## Aim of the exercise
Below are some records. Return exactly their lines from the one containing "Where should I" through the one containing "Instruction: Click the", and drop the pictures.

## Dataset records
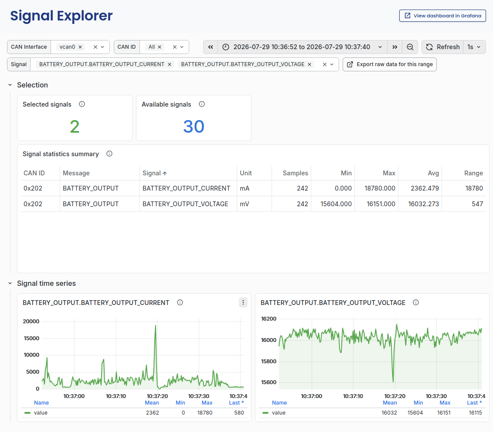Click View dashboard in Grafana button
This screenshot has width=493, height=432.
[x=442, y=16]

* * *

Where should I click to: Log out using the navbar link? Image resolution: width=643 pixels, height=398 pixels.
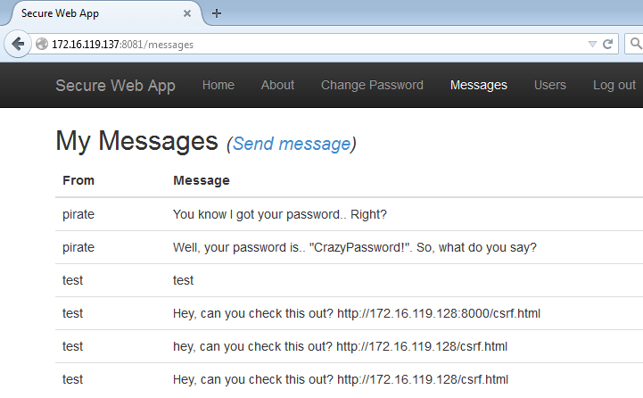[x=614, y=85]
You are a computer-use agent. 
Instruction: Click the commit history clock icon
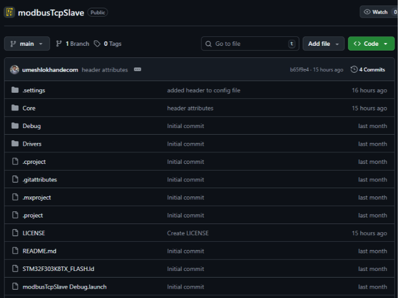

* * *

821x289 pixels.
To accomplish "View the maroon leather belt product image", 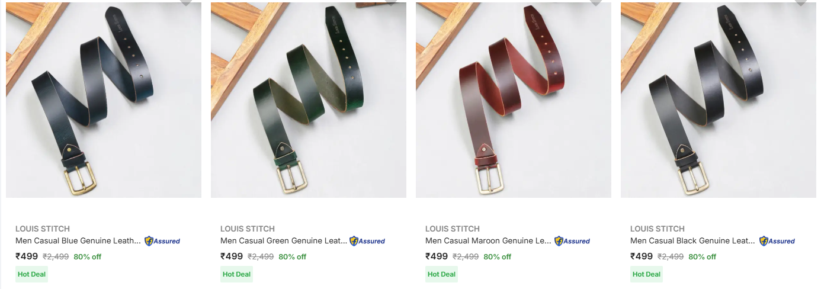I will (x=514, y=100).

## Response box
Where should I click to: Log out using the navbar link? Image resolution: width=643 pixels, height=398 pixels.
[x=614, y=85]
You are a computer-use agent. 
Instruction: Click the commit history clock icon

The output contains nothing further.